Тут из ближайшего проулка выскочил грязный замызганный мальчонка, крепко зажавший под мышкой пирог.
— Держи ворюгу!
Афоня, едва глянув на беглеца, всё понял.
— Слышь, юнот, прячься в моей лавке. Мальчик недоверчиво глянул на него, несколько мгновений постоял в нерешительности и юркнул в приоткрытую дверь.
Показалась толстая пирожница Акулина.
— Житья от этих ворюг не стало! Где же он? Мужики, вы не видели разбойника, того, который украл мой пирог с вязигой?
— Не видели мы никого, Акулинушка.
— А сколько стоит такой пирог? — спросил Афоня.

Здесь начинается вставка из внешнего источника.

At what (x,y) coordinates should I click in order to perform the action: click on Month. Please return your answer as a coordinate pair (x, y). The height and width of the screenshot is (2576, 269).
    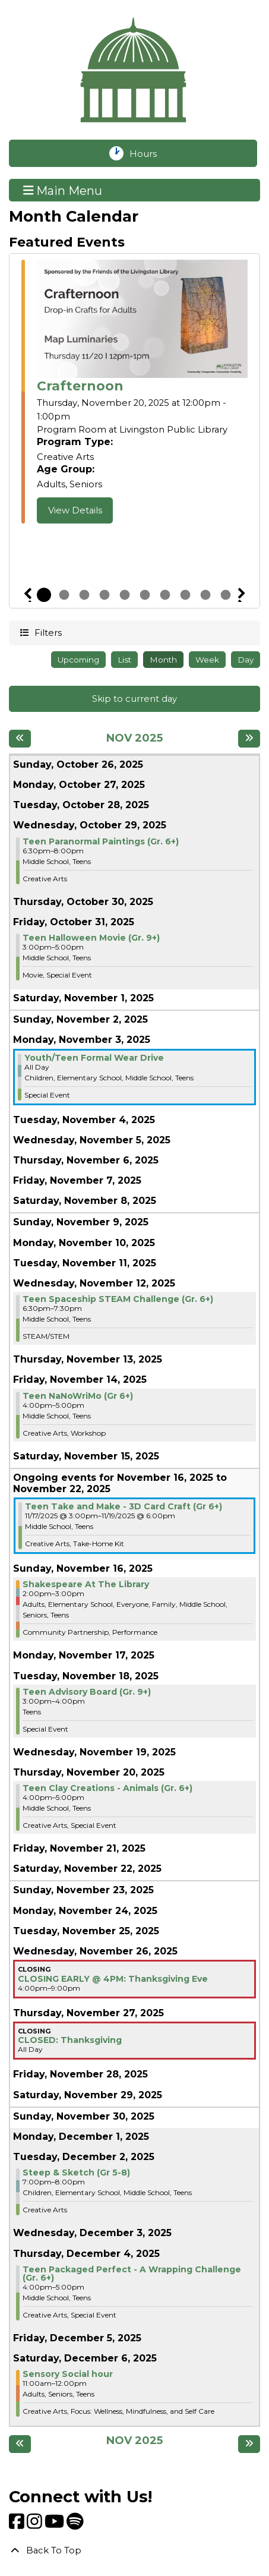
    Looking at the image, I should click on (163, 659).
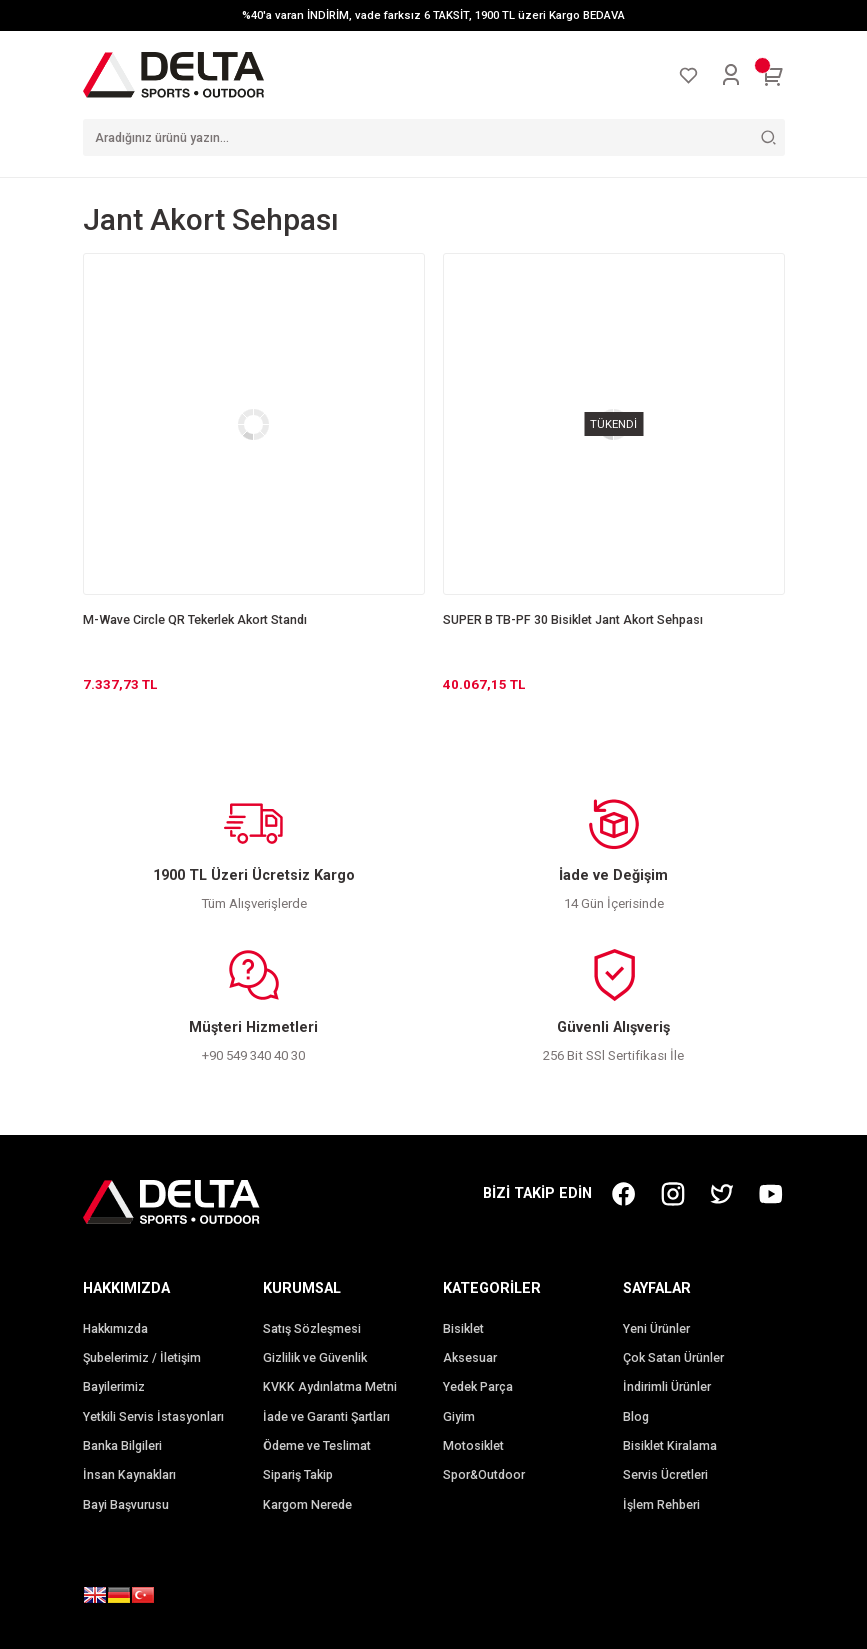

— Полденьги потеряла из-за этого ворюги.
— Не печалься, я дам тебе деньгу- половину за пирог, а половину за свечку. Поставь её в церкви Параскевы Пятницы за всех страждущих и голодных.
Акулина переменилась в лице.
— Да не нужны мне твои деньги! На кой они мне? У меня своих денег хватает. И не жалею я вовсе об украденном пироге. А в церковь завтра сама намеревалась идти помолиться за упокой души маменьки, она скончалась год назад. Есть у меня деньги, есть, а твоих не надо.